Task instructions
From the first line to the last, copy the listing exactly and omit the images.
◇ ◇ ◇ ◇
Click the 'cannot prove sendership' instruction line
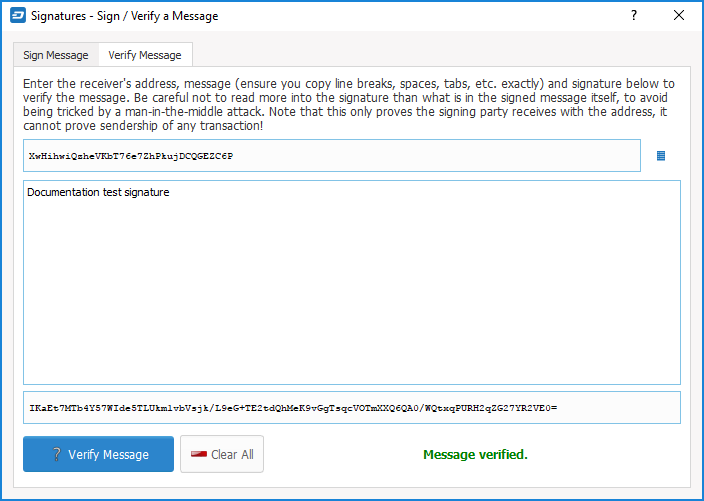The image size is (704, 501). [x=143, y=126]
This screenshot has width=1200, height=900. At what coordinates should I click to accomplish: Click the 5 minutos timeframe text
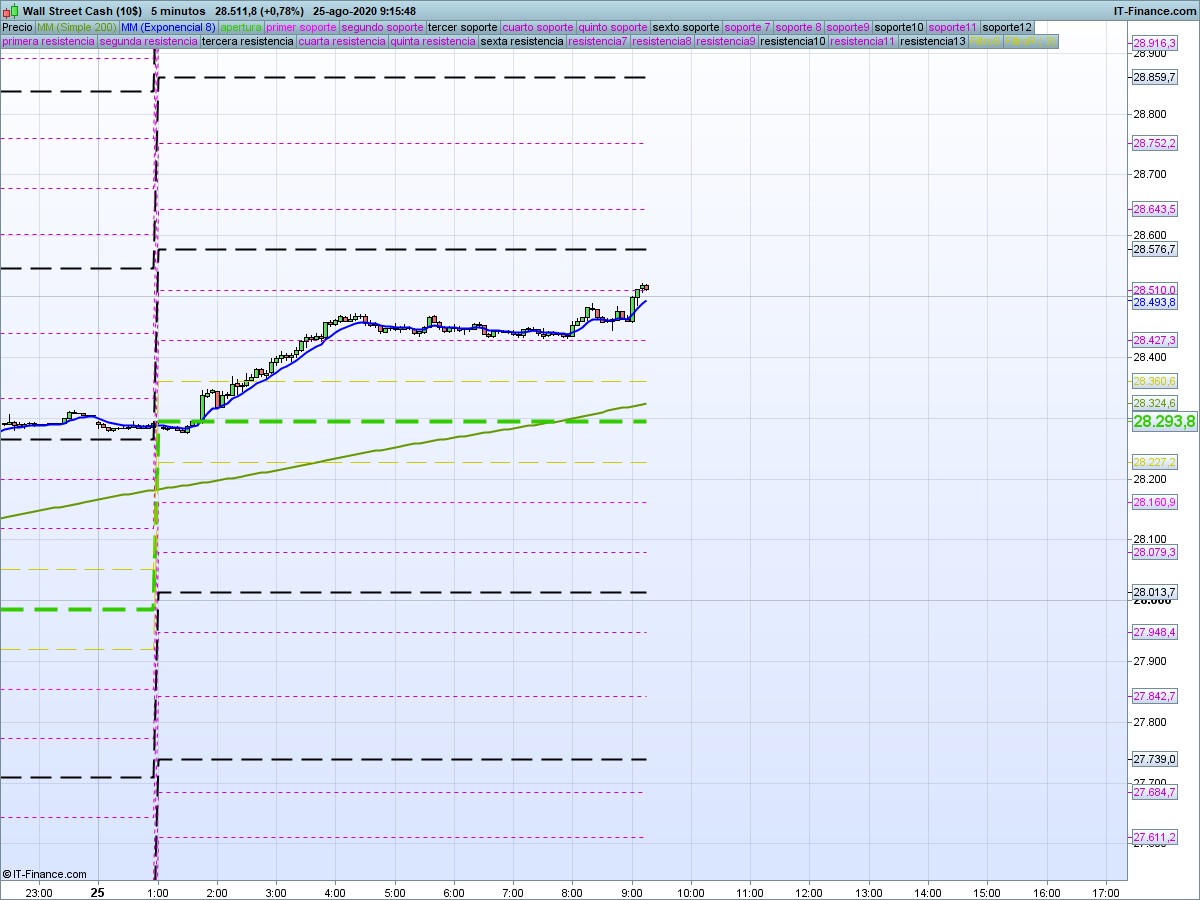point(178,11)
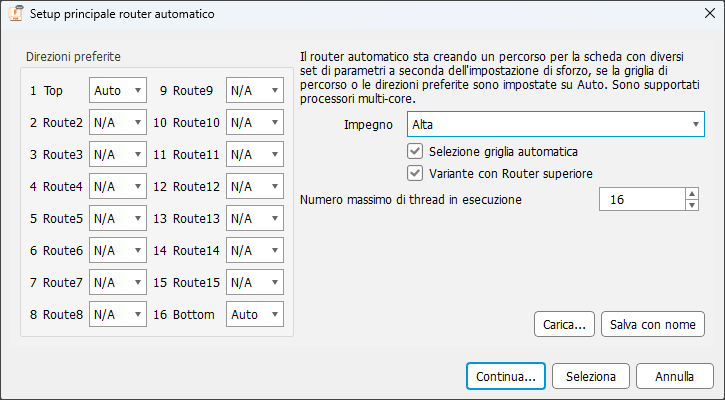Open the Route5 direction dropdown
This screenshot has height=400, width=725.
[118, 218]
◇ ◇ ◇ ◇
Expected output
Click the 'cannot prove sendership' instruction line
The image size is (704, 501). [x=143, y=126]
This screenshot has width=1200, height=900. At what coordinates should I click to accomplish: Click the 5 minutos timeframe text
point(178,11)
Open the Route5 direction dropdown
This screenshot has height=400, width=725.
[118, 218]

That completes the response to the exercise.